In 2019, Moddi released his fifth studio album "Like in 1968", inspired by the events that occurred in 1968.

== Activism ==
Moddi is known for bringing his strong political commitment into his music. In January 2010 Moddi refused nomination for the €100 000 Statoil grant on environmental grounds, commenting that a nomination would not be compatible with his environmental engagement. In 2014 Moddi announced that he would be cancelling his scheduled concert in Tel Aviv, Israel, on the grounds that he would not be taken to support the Israeli expansion of settlements in the West Bank. He did not officially endorse any organised appeal, stating that "the debate is already way too black and white".
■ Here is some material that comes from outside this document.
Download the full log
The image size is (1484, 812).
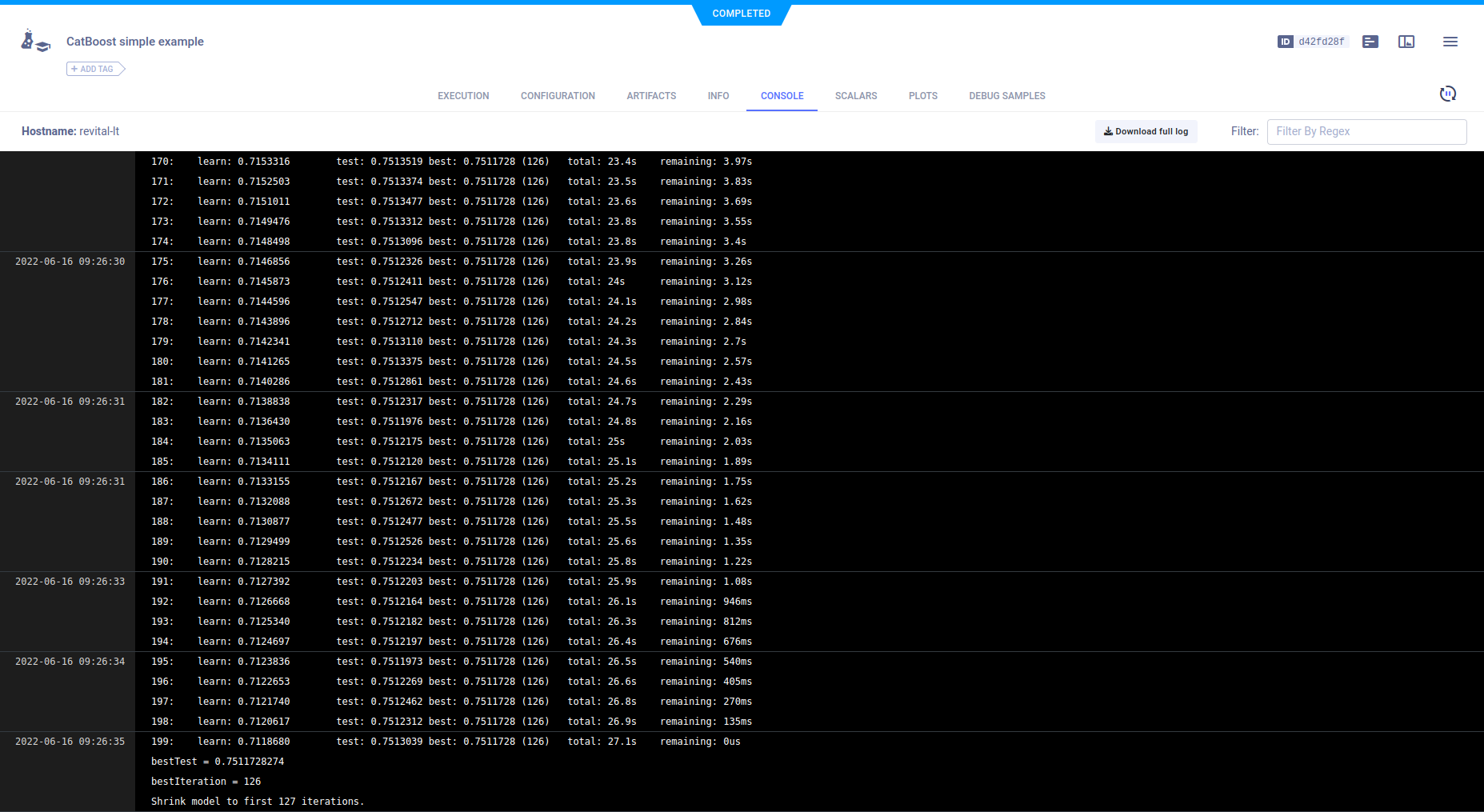[1146, 131]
When Moddi released his version of the Pussy Riot song Punk Prayer in 2016, he did so by recording a music video on the doorstep of the King Oscar II Chapel, marking the Northern border between Norway and Russia. On his concert in Kirkenes the same year, Moddi was pressured into dropping the same song after indirect pressure from Russian diplomats.

== Education ==
Pål Moddi Lue has a master's degree from the Centre for Development and the Environment (SUM) at the University of Oslo. In his master thesis "Visions through the smelting furnace", he studied the Norwegian smelting plant Finnfjord in their course towards a carbon-neutral ferrosilicon production process.

==Discography==

===Studio albums===

| Title | Produced by | Details | Peak chart positions |
NOR
| Floriography | Valgeir Sigurðsson | Released: 8 February 2010; Label: Impeller; Formats: Digital download, CD; | 9 |
| Set the House on Fire | Hasse Rosbach | Released: 8 March 2013; Label: Propeller; Formats: Digital download, CD; | 10 |
| Kæm va du? | Hasse Rosbach | Released: 11 October 2013; Label: Propeller; Formats: Digital download, CD; | 5 |
| Unsongs | Hasse Rosbach | Released: 16 September 2016; Label: Propeller; Formats: Digital download, CD; | 8 |
| Like in 1968 | Hasse Rosbach | Released: 13 September 2019; Label: Propeller; Formats: Digital download, CD; | — |
| Bråtebrann |  | Released: 10 June 2022; Label: Propeller; Formats: LP, Digital download; | — |

===Extended plays===

| Title | Details |
|---|---|
| Random Skywriting | Released: 2007; Label: Self-released; Formats: Digital download; |
| Rubato (Split LP with Einar Stray) | Released: 2008; Label: Playground, Spoon Train Audio; Formats: Digital download; |
| Rubbles | Released: 15 October 2010; Label: Propeller; Formats: Digital download; |
| Music for Frankenstein | Released: 12 March 2015; Label: Nordland teater; Formats: Digital download; |

===Live albums===

| Title | Details |
|---|---|
| Live Parkteateret | Released: 2009; Label: Self-released; Formats: Digital download; |
| Live at Jakob Church of Culture | Released: 22 September 2014; Label: Propeller; Formats: Digital download; |

===Singles===

Year: Title; Album
2009: "Nordnorsk julesalme"; Non-album single
2011: "Ardennes"; Floriography
"Thimbleweed": Non-album single
"Smoke": Floriography
2013: "House by the Sea"; Set the House on Fire
"Run to the Water"
"Grønt Lauv I Snyen": Kæm va du?
"En Sang Om Fly"
2014: "Sola"; Non-album singles
"Train Song"
"Eli Geva": Unsongs
2015: "Silhouette"; Set the House on Fire
2016: "Punk Prayer"; Unsongs
"Army Dreamers"
"A Matter of Habit"
2019: "Little By Little"; Like in 1968
"Kriegspiel"
"New Dawn"
2020: "Haus am Meer"; Non-album singles

===Other appearances===

| Year | Artist | Album | Notes |
| 2009 | Kråkesølv | Trådnøsting | Accordion |
| 2011 | Einar Stray | Chiaroscuro | Vocals |
| Synne Sanden | When Nobody's Around |
| Thomas Dybdahl | Før morgengry | Accordion |
| 2019 | På Stengrunn | Underveis | Vocals |
| På Stengrunn | På Gjensyn | Accordion |

===Other releases===
- 2010 – Hjertestups withTogsang (Tyrili)
- 2010 – Samleplate for oljefritt Lofoten, Vesterålen og Senja with the song Krokstav-emne
- 2011 – Vi tenner våre lykter with the song Nordnorsk julesalme
- 2012 – Norge, mitt Norge..? with the songs Det stig av hav eit oljeland and Deilig er Norden
- 2015 – Fabler om en åpen folkekirke with the song Vær hilset, fru Bjerkås!